How to manually carve files from the most common file systems you will encounter.
File carving refers to a process used in Digital Forensics to recover data from a file system which has typically been deleted. File carving can be automated using software or done so manually. The sign of a good Digital Forensics practitioner is the ability to do this manually or at the minimum understand how this process is carried out when using forensic programs that can do it for you.
Through learning about file carving we will learn about the most common file systems you will encounter and the different components that make them up. I will explain concepts used within the specific file systems to some detail but recommend referring to the "Useful Links" page to find more information if it isn't written about in-depth here or using Google.
The three file systems I will be writing about are FAT32, exFAT and NTFS.
FAT32 = File Allocation Table 32 bit version
exFAT = extensible File Allocation Table
NTFS = New Technology File System
In the next post we will begin with FAT32 as this is a great starting point from a learning point of view as well as being less complex as say NTFS, but don't worry it isn't impossible.
When we are carving there are some items of information we will require to successfully recover the file/data from a disk.
Importantly we will need to know what file system is being used as this will dictate how the file system stores files and how we carve the file from the specific file system.
Sector and Cluster size
Contiguous or Fragmented
Sector and Cluster size
Disks use sectors and clusters for writing data to them.
Sectors are the smallest writable and allocable unit on a disk. This means if you write a file that is only one byte in size, then a whole sector will be allocated to it. Sectors are almost always 512 bytes in size.
Clusters are made up of a number of sectors. For example, the size of a sector maybe 512 bytes and one cluster may be made up of two sectors making a cluster 1,024 bytes in total.
If you were to have a file with a size of 1,200 bytes then two clusters would be allocated to that file to store it, even though it won't completely fill up the second cluster. If the file expands then more clusters are used to allocate that file.
A file's location lets us know where we need to navigate to within the file system to identify the start of the file we are wanting to recover. The location will be the start of a cluster that we must navigate to in order to find the start of the file.
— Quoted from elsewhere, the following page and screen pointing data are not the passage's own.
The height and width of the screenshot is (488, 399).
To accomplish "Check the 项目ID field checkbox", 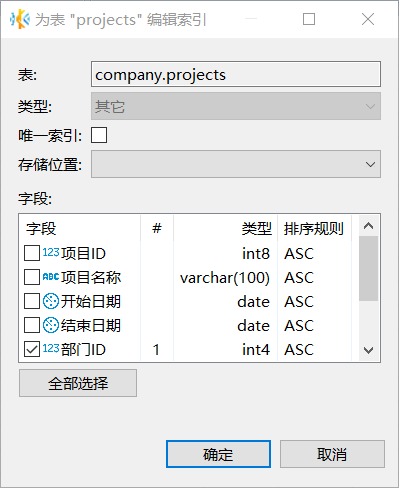I will 32,253.
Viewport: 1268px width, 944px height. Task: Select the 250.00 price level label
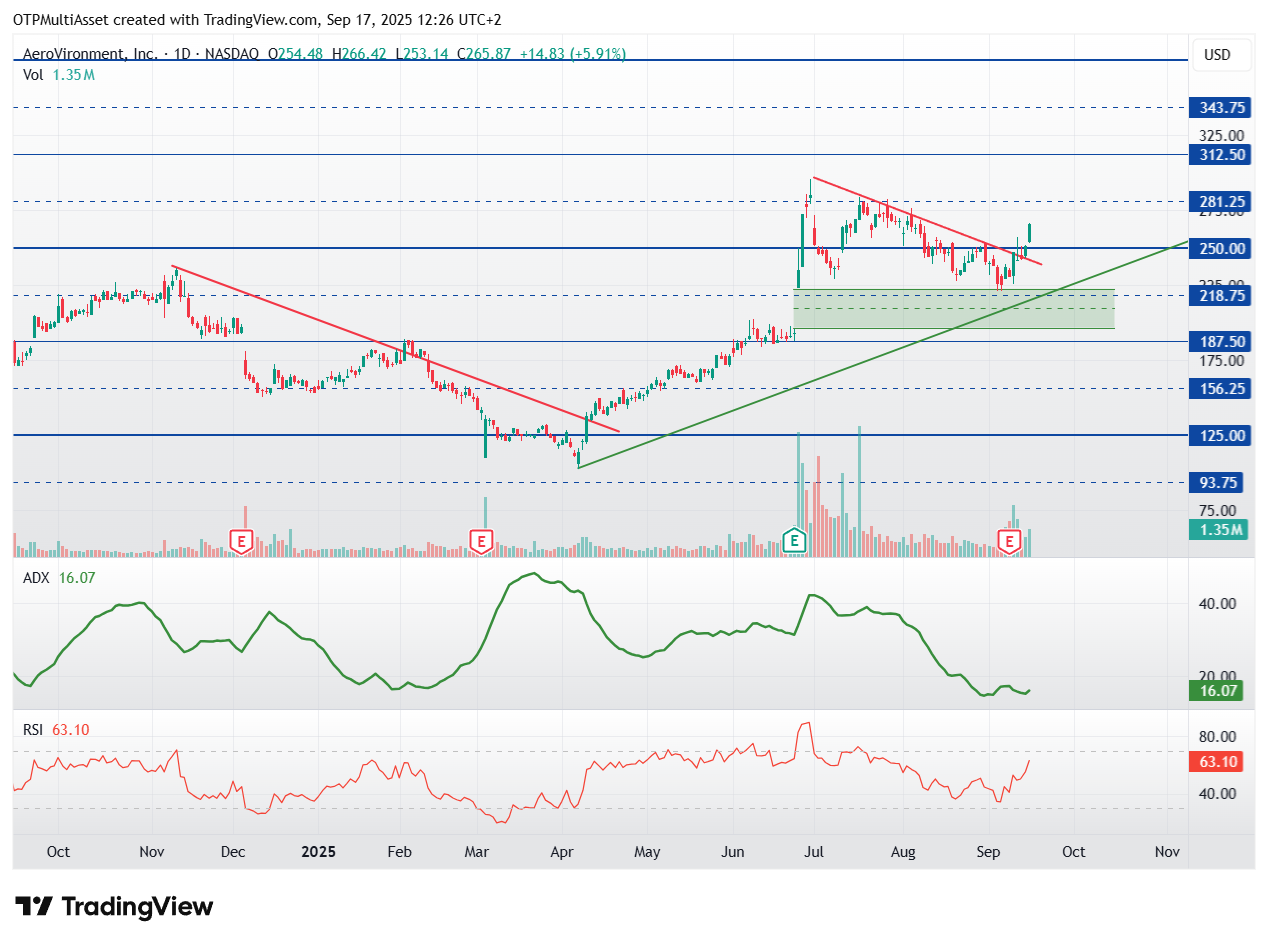pos(1219,248)
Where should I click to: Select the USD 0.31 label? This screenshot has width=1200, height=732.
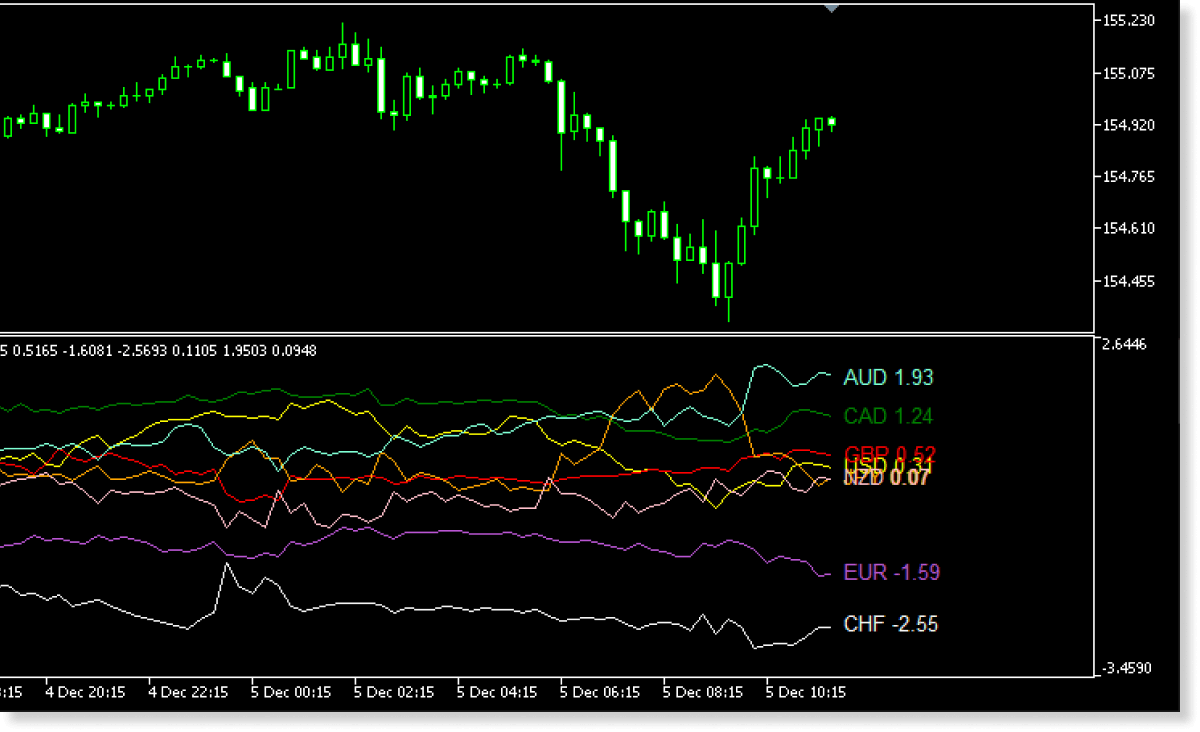pos(888,464)
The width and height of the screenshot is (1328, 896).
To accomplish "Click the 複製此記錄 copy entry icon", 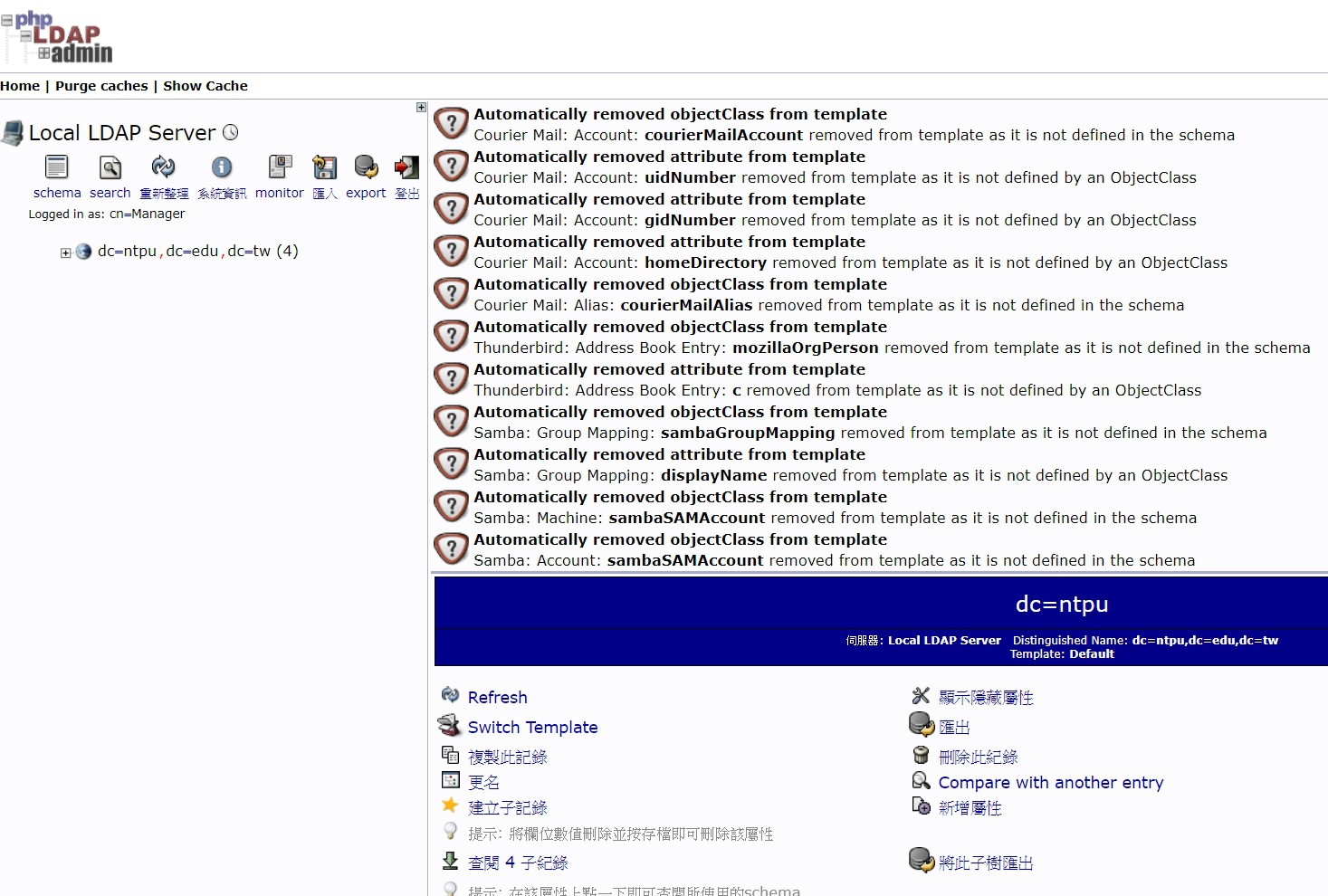I will click(451, 754).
A files size is going to let us know from the start of the file how much data we need to be recovering.
If we don't get the file size correct then the file will be incomplete. This could mean missing key data or recovering too much which will then create a knock effect when trying to view it once extracted as it won't be complete thus not recognized by the program we open it with.
Physical vs Logical file size
These are two important concepts we are required to know to successfully carve a file.
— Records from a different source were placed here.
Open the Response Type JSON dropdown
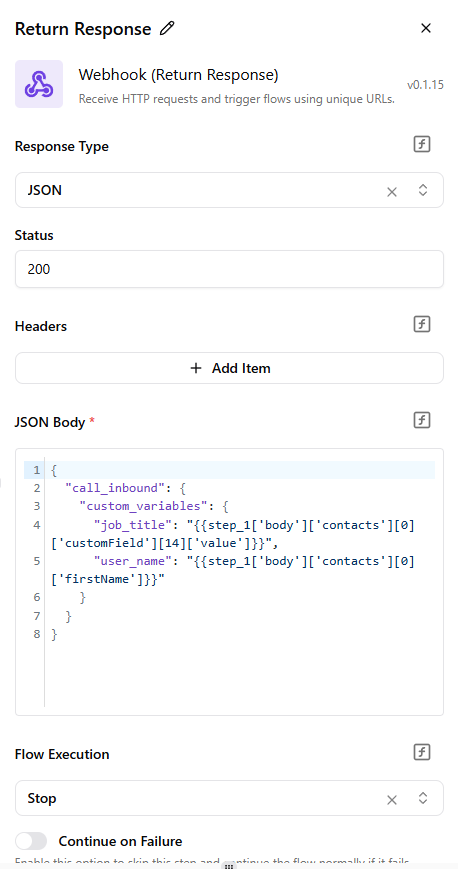458x869 pixels. pos(229,190)
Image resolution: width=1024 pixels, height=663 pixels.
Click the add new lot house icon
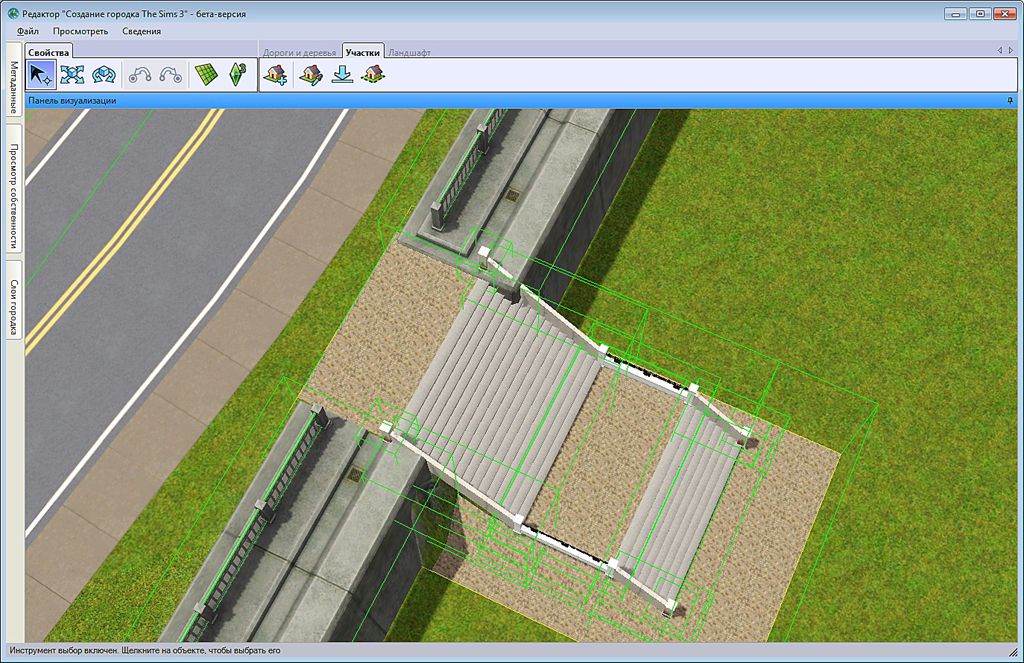(275, 74)
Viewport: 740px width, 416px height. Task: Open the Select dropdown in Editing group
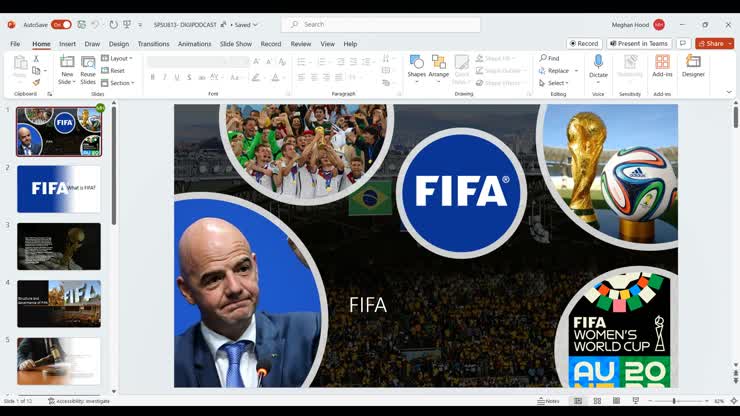tap(555, 83)
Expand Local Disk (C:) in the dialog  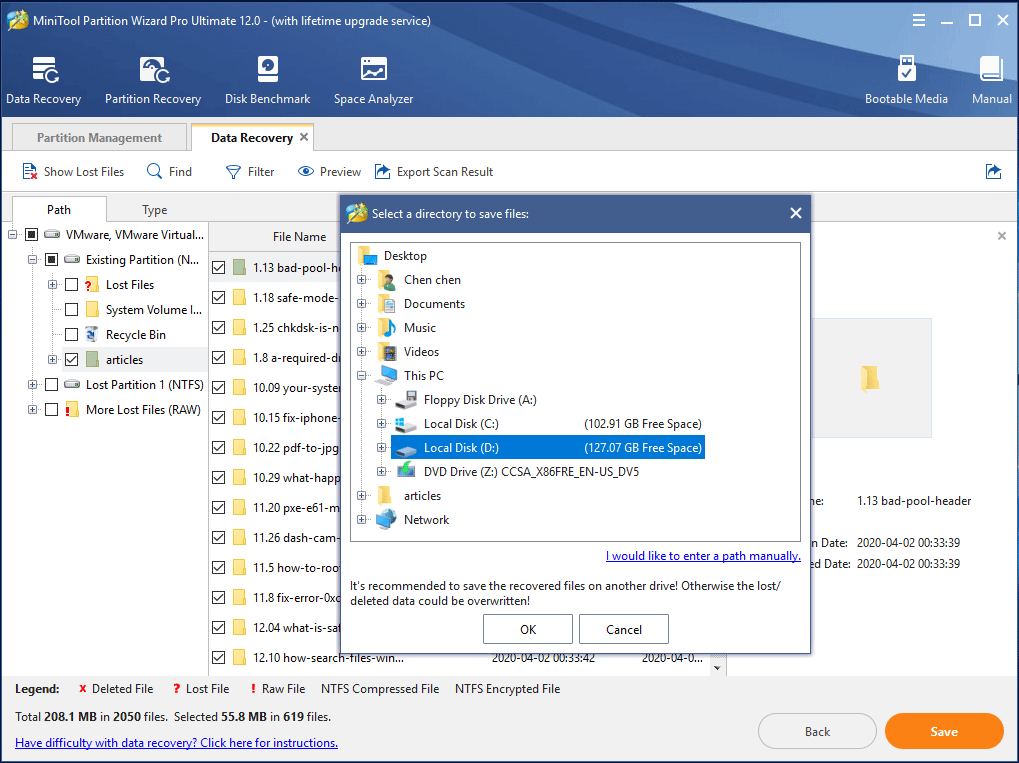tap(381, 423)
Physical size refers to how much space a file takes up on the disk. This goes back to what I mentioned in the Sector and Cluster size section. For example, if a file requires two clusters then that would be its physical size.
Physical size refers to how much space a file takes up on the disk.
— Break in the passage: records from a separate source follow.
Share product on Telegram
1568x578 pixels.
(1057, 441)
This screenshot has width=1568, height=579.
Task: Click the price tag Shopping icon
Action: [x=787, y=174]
Logical size refers to the actual size of the data a file contains.
It should be noted that when we carve a file we are only recovering the logical size, not the physical size.
Lets tie these two concepts together based on the example from the Sector and Cluster size section.
We had a file of 1,200 bytes which is the logical size, but because this doesn't fit in one cluster it was allocated to two 1,024 byte clusters equaling 2,048 bytes, which is the physical size.
The remaining bytes unused are what we call file slack or slack space. In this case the file slack is (1,024 + 1,024) - 1,200 = 848 bytes of unused allocated space. You can see in the picture below the different sizes.
Contiguous or Fragmented
A file that is contiguous means that the data is in sequence, where as a fragmented file has been broken up.
When a file is contiguous, the file carving process is simpler by which you can recover data from its start to end in one clean swoop.
When a file is fragmented, we are required to work out how many fragments there are and individually carve each fragment based on its size and how the file system tells us where each fragment resides.
The picture below helps show the difference between these two terms.
The file type (extension) is going to tell you, as well as the operating system, what sort of program/application is able to view the file type. For example .doc or .docx are used by Microsoft Word. This is one of the last pieces of information we require and will be needed after the data/file has been recovered and the file named with the specific extension.